=== Task objective ===
Rescale the records that begin at the line containing "Task: Uncheck Hi3861_loader_signed.bin" and end after the line containing "Action: tap(50, 184)". Reproduce only those lines, requests included and pictures left out, with every coordinate in the answers multiplied by 0.8 and rounded to the nearest whole number, halves rounded up.

=== Information shown ===
****************************************

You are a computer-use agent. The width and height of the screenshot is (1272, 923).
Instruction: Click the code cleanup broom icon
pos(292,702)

****************************************

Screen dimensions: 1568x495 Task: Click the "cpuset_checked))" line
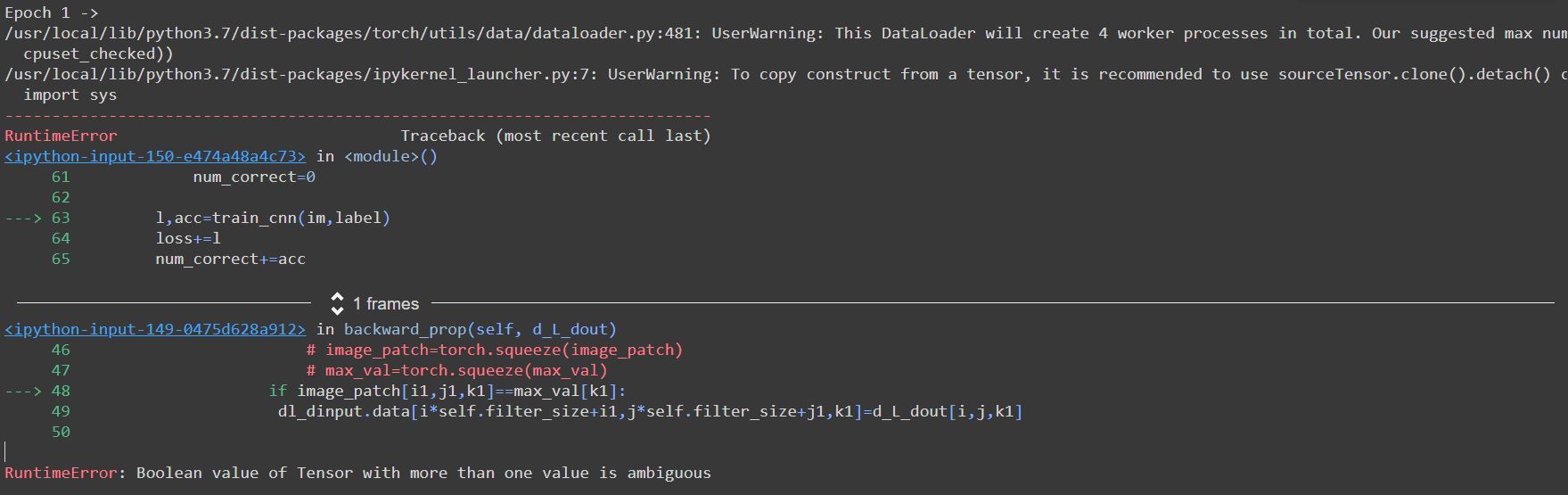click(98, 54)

****************************************

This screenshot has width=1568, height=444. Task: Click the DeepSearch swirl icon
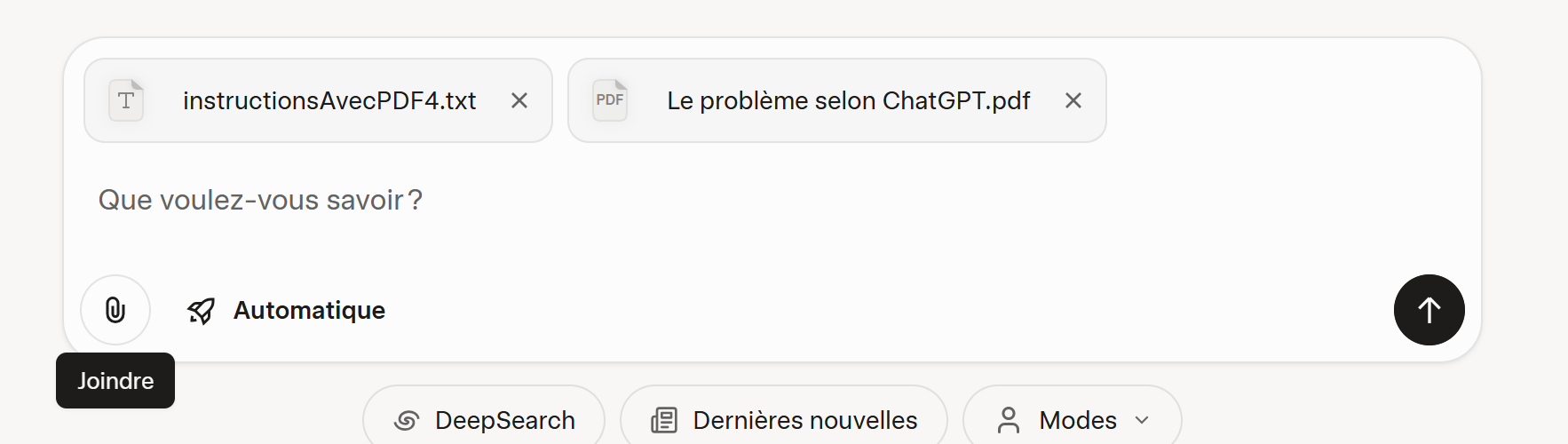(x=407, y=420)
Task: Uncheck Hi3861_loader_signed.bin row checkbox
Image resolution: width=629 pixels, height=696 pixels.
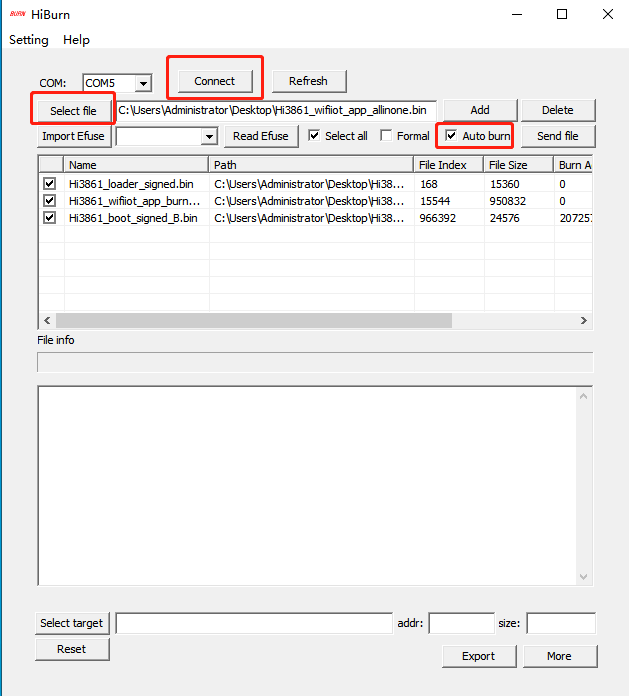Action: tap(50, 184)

****************************************

=== Solution to this problem ===
Task: Uncheck Hi3861_loader_signed.bin row checkbox
Image resolution: width=629 pixels, height=696 pixels.
Action: tap(40, 147)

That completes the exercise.